Он посмотрел себе на руку: было еще только двадцать минут восьмого. Значит, до вылета, если он состоится сразу после этой задержки, оставалось терпеть жуткую уйму времени. «Черт бы их побрал… гражвоздухофлоты!.. — чертыхался, докуривая сигарету, Кряквин. — Надо чего-нибудь сообразить… Ну, не пропадать же в этом Орли… За восемь-то часов здесь не то что штаны просидишь — цыплят можно выпарить… А не рвануть ли-ка нам, Алексей Егорович, втихаря до Парижа?.. А что? Идейка заманчивая… Пару часов погуляете там потихонечку… Развитие себе, так сказать, сделаете на самой высокой идейной высоте… Самостоятельность и инициатива прежде всего. А после назад, — добрый вечер, товарищ Храмов… Как оно, ничего? С ним за это время уж точно инфаркта не будет… Почихает и поруководит народом и без меня…»

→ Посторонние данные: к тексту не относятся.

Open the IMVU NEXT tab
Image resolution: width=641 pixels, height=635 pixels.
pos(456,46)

Кряквин полез во внутренний карман пиджака и достал бумажник. Прикинул наличие валютных возможностей и удовлетворенно шмыгнул носом: «Сто франков… гуляй не хочу…» Он весело отщелкнул пальцем окурок, проследив, как огонь, врезавшись в слякоть, коротко пшикнул и погас. «Вперед!» — приказал себе Кряквин и широко, уверенно зашагал через мокрую, блесткую от рекламного света аэропортовскую площадь к автобусным стоянкам.

Как раз собирался отваливать огромный, пестро расписанный какими-то призывами автобус типа «Икарус», только еще больше и роскошнее.

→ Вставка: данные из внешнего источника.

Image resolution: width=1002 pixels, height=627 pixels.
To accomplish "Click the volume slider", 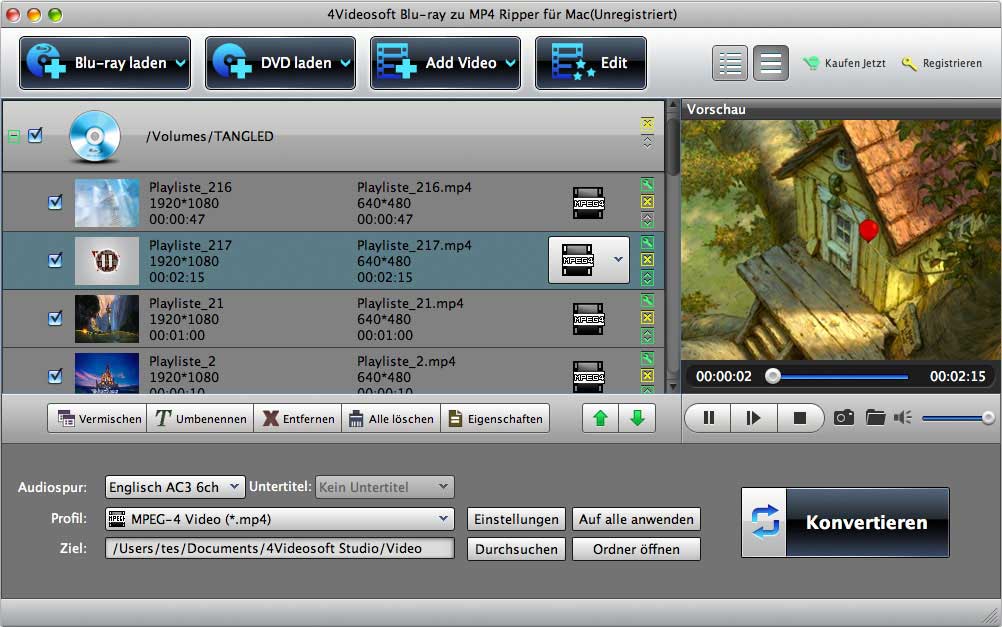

Кряквин подбежал к раскрытому сбоку окошку водителя и на пальцах спросил — сколько стоит проезд в этом сундуке до Парижа? Париж он назвал словом.

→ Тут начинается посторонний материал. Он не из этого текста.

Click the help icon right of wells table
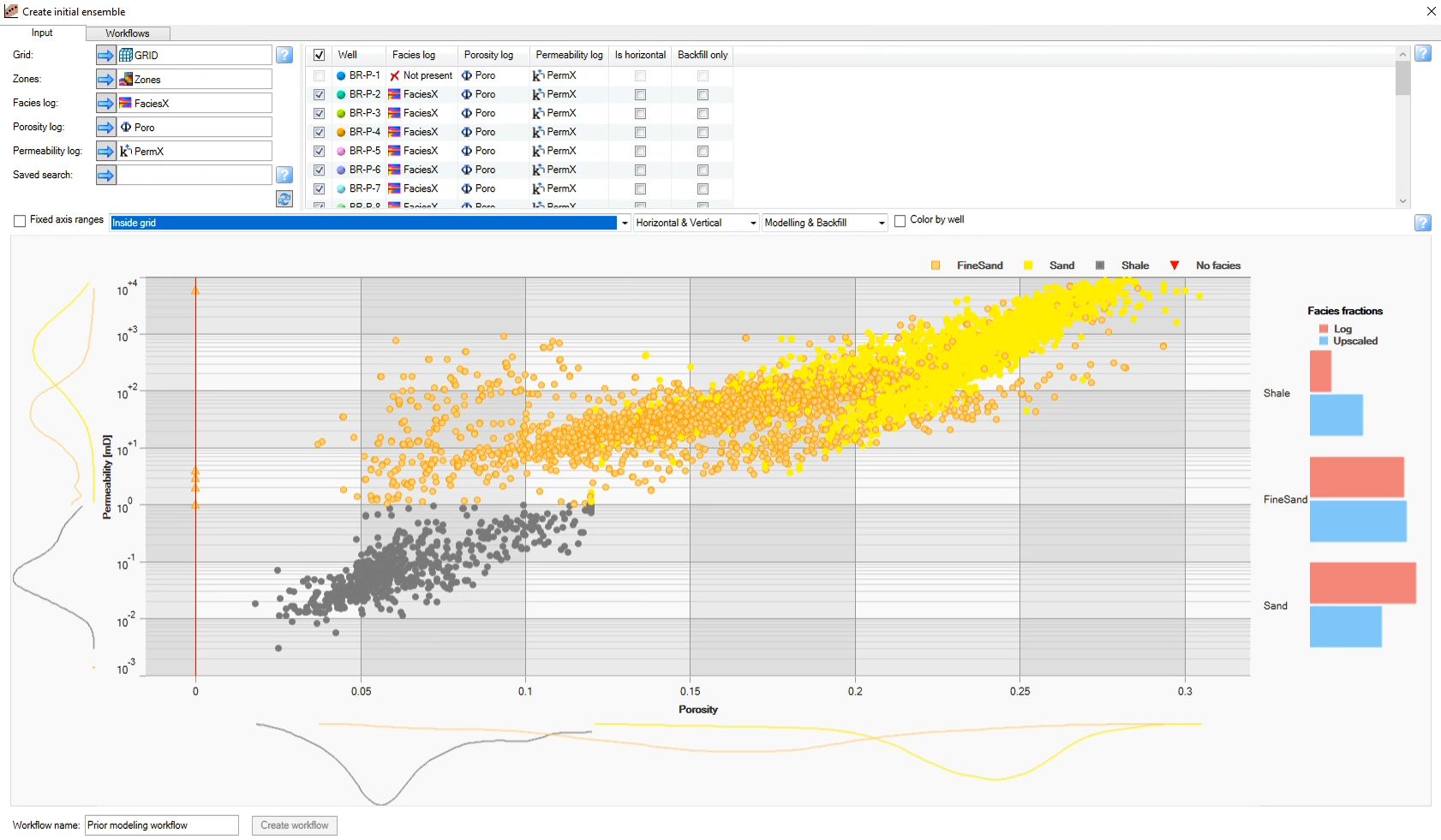(1422, 53)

Водитель в берете и клетчатом кашне, толсто намотанном вокруг шеи, с обвислыми усами на смуглом, сухом лице понял сразу и, небрежно высунув в окно руку, трижды подряд сжал и разжал все пальцы на ней.

Кряквин, поморщившись, помотал головой и постучал себя по карману — «мол, не взойду, хозяин… Пятнадцать франков больно жирновато».

Водитель усмехнулся, выпрямил на руке два пальца к показал ими в сторону другой стоянки — «мол, вали, дорогой, во-он туда. Там подешевле…»

— О’кей, — сказал Кряквин и побежал в указанном направлении.

Здесь стоял, попыхивая выхлопной трубой, автобус поскромнее.

— Париж? — спросил Кряквин у водителя без усов и берета, входя в салон через открытую переднюю дверь.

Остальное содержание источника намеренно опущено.